L'Allemagne nazie a placé une grande partie de sa confiance dans le concept de Wunderwaffe ou «armes merveilleuses», une idée de développement technologique révolutionnaire qui devait donner un tournant décisif à la guerre. Mais l'armée allemande n'a pas hésité à recourir à la force brute la plus pure quand elle le jugeait nécessaire. Un exemple frappant en est le «Canon Gustav», un monstre sur rails qui tirait des obus de sept tonnes à 38 kilomètres de distance...

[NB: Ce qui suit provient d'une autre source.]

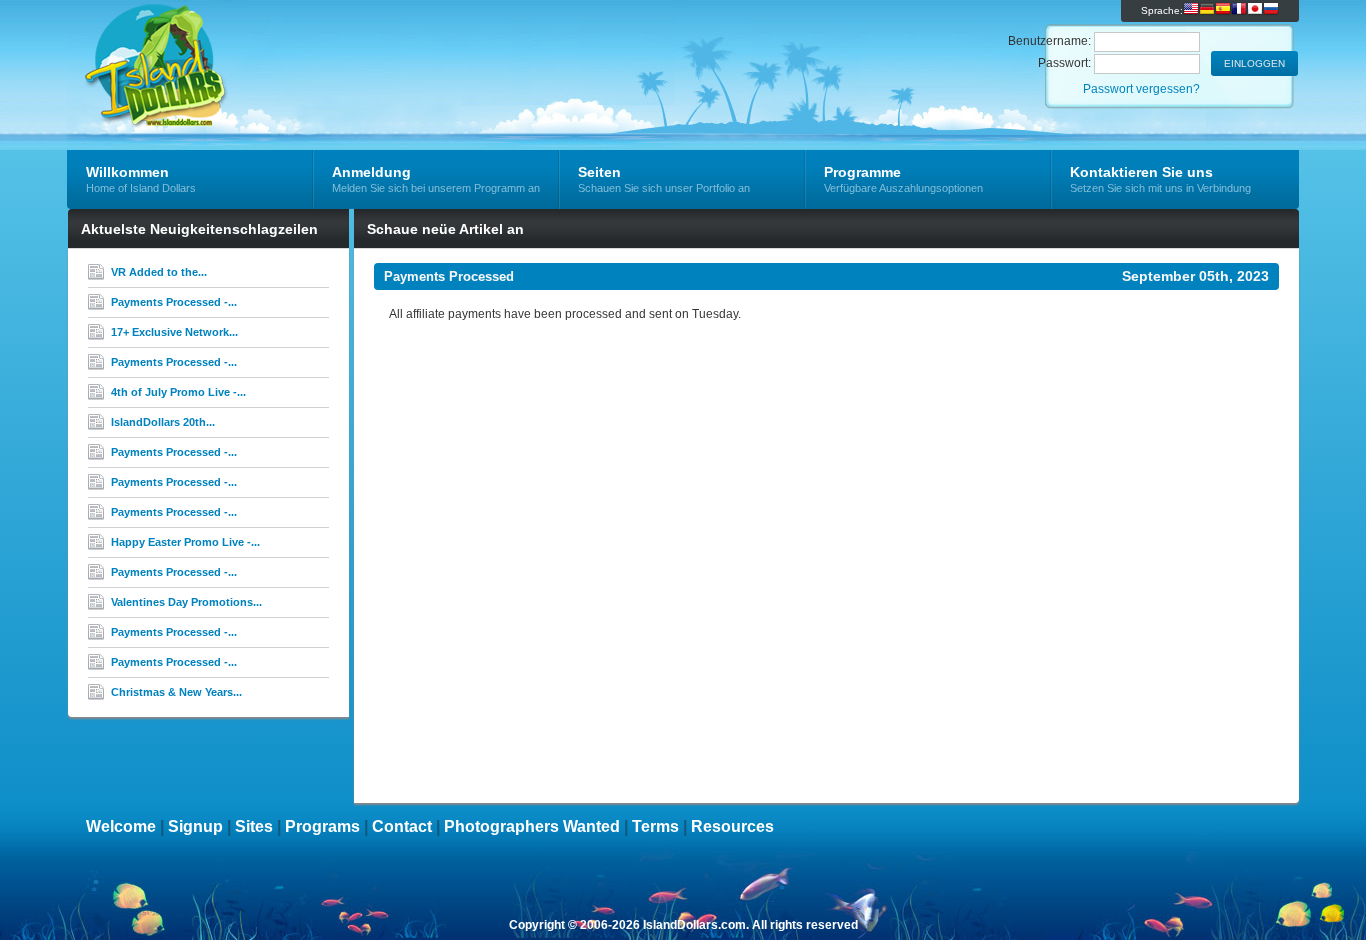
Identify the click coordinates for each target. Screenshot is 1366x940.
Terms (655, 826)
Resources (732, 826)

Canon Gustav : un «super-canon nazi» sur rails
Canon Gustav

Un canon pour «briser la ligne»

L'histoire raconte qu'en 1934, le Haut Commandement de l'Armée allemande (soit «Oberkommando des Heeres» un an plus tard) demanda à la société Krupp (aujourd'hui ThyssenKrupp) de concevoir une arme suffisamment puissante pour percer les positions fortifiées de la ligne Maginot. En d'autres termes, ils voulaient une bête capable de percer sept mètres de béton armé ou un mètre d'acier blindé, tout en restant hors de portée de l'artillerie française.

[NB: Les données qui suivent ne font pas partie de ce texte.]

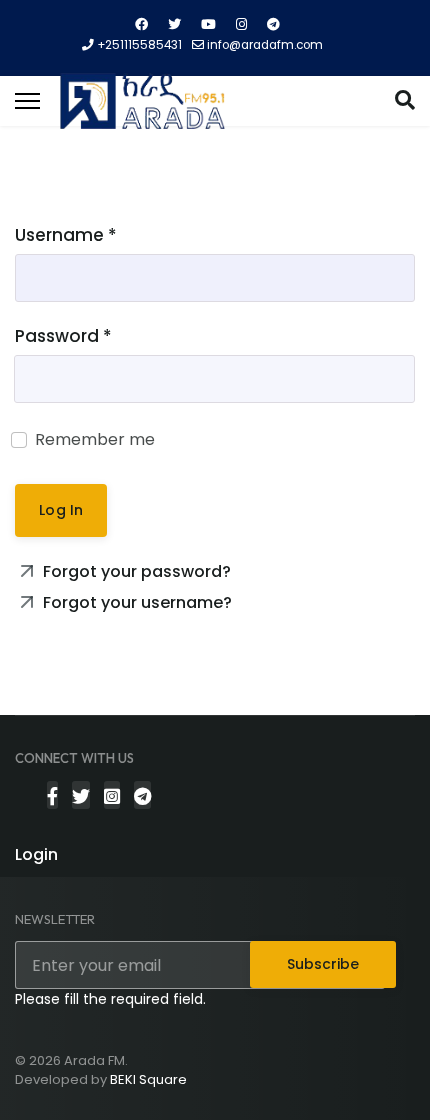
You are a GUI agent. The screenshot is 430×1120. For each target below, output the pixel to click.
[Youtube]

L'ingénieur de Krupp, Erich Müller, ne tarda pas à faire ses calculs : il fallait un canon de 30 mètres de long et d'un calibre de 80 centimètres, capable de tirer des obus de sept tonnes. Un véritable titan d'acier pesant plus de 1 000 tonnes, qui ne pouvait être déplacé que sur rails.

Le canon Gustav

Son approbation tarda jusqu'au début de 1937, et Krupp réussit à présenter un prototype en 1939, qui satisfit sans encombre aux exigences initiales. Au milieu de 1940, Krupp acheva le développement de l'affût, et c'est au début de 1941 que l'arme reçut son acceptation formelle, en présence d'Adolf Hitler. Deux canons furent fabriqués : le premier fut connu sous le nom de Canon Gustav ou Schwerer Gustav, en l'honneur du directeur Gustav Krupp von Bohlen und Halbach. Le second s'appela Dora, du nom de la femme de l'ingénieur.

Canon Gustav : un «super-canon nazi» sur rails
Hitler et ses généraux lors de la dernière inspection du Gustav, 1941

En février 1942, le Canon Gustav commença son long voyage vers la Crimée. Le train qui le transportait mesurait un kilomètre et demi de long et comptait 25 wagons. L'armée allemande dut construire des voies spéciales au fur et à mesure que Gustav avançait, ce qui retarda son déplacement de plusieurs semaines. Le premier baptême du feu du canon fut le siège de Sébastopol.

Canon Gustav : un «super-canon nazi» sur rails
Difficile à déplacer, difficile à assembler, difficile à tirer... et à défendre

Sa mise en service commença début mai. Le travail nécessaire pour préparer le canon était effroyable : deux bataillons d'artillerie antiaérienne pour le protéger, 4 000 hommes et cinq semaines rien que pour le mettre en position de tir, et entre 250 et 500 hommes pour le faire tirer. L'un des exploits les plus impressionnants de Gustav au combat fut la destruction d'un dépôt de munitions caché 30 mètres sous l'eau, protégé par 10 mètres de béton.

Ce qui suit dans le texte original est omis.